The game itself didn’t hold my attention long, even with the reggaeton intro for each of the batters. The Royals didn’t break their losing streak. They made their seventh loss in a row a perfect one, they left no doubts who was the better team. They didn’t score a run the entire game. They should have let the running hotdogs play.

The Moody’s (Ryan will be in Brother Moody’s class next semester) surprised us with an invitation to dinner Sunday night, and a carillon concert by the second ward’s very own Elizabeth Egbert Berghout. The pizza was great as was the conversation. Five year old Emma informed me that she has two friends, maybe three and that she is excessively strong. She just started kindergarten and her favorite subject so far is P.E. “That’s gym,” she informed me.

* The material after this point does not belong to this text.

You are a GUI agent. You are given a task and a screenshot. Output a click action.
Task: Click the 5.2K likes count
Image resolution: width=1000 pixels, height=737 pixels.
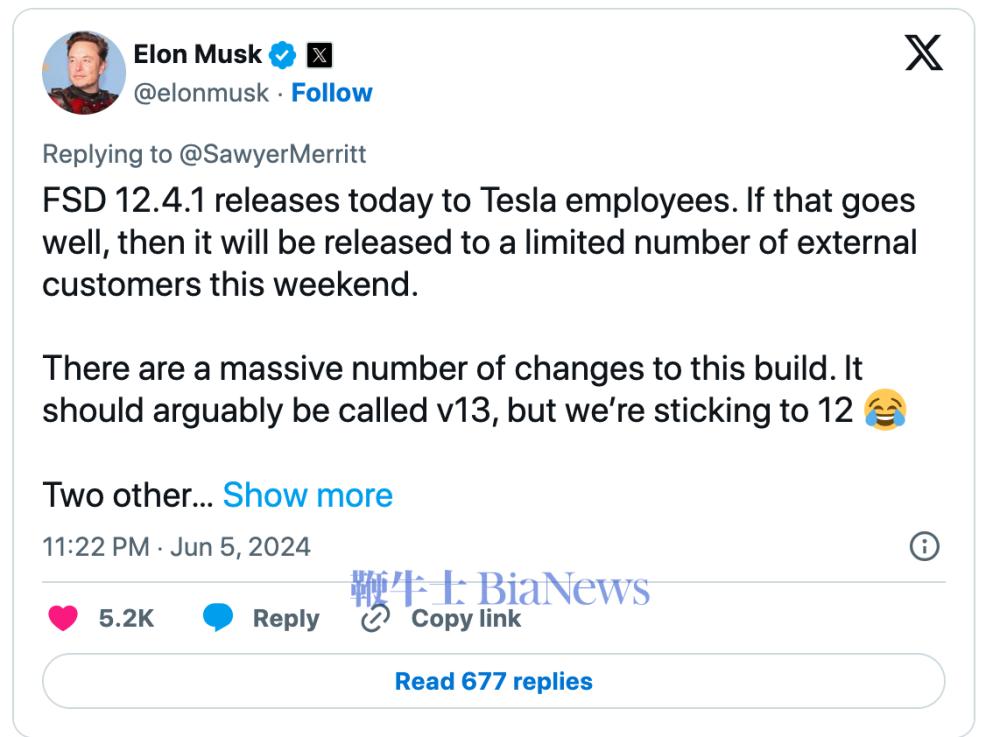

Maybe my education at Weber State University was incomplete, because until Sunday afternoon I had no idea what a carillon was. It turns out, the bells that play in a bell tower are an instrument and it is called a carillon. The official university carillonneur is a member of our ward. One of her duties as carillonneur is to give concerts every Sunday and Wednesday. She took us up to the top of the bell tower, no elevator mind you, and let us play the bells. We rang the biggest bell four times and fooled people into thinking it was only four o’clock. People more likely thought the bell tower was broken by the time we stopped attempting to play a song.

I was finally given a visiting teaching assignment. I’ll be learning ASL, or trying to anyway, because I’m visiting a girl that is deaf. I have a lot in common with her and her two daughters. The Little Mermaid is our favorite Disney movie. I’m sure we’ll get along famously.

I’m also visiting a lady that just had back surgery a month ago and owns a two ton vacuum. I’ll be pushing that vacuum around her house until she has recovered enough to do it by herself. Her doctor just gave her the Okay to start bending down if she does it carefully. I think I’ll be helping for a while, but that’s fine. She’s a great conversationalist and she loves holding Bella.

My companion is a delightful girl named Megan. Her son Asher is one year old and is Bella’s first little friend. He likes to hold her hand and rock her in her car seat. They’ve had a lot of time to get to know each other this week.

We love you all, and hope you have had a great week!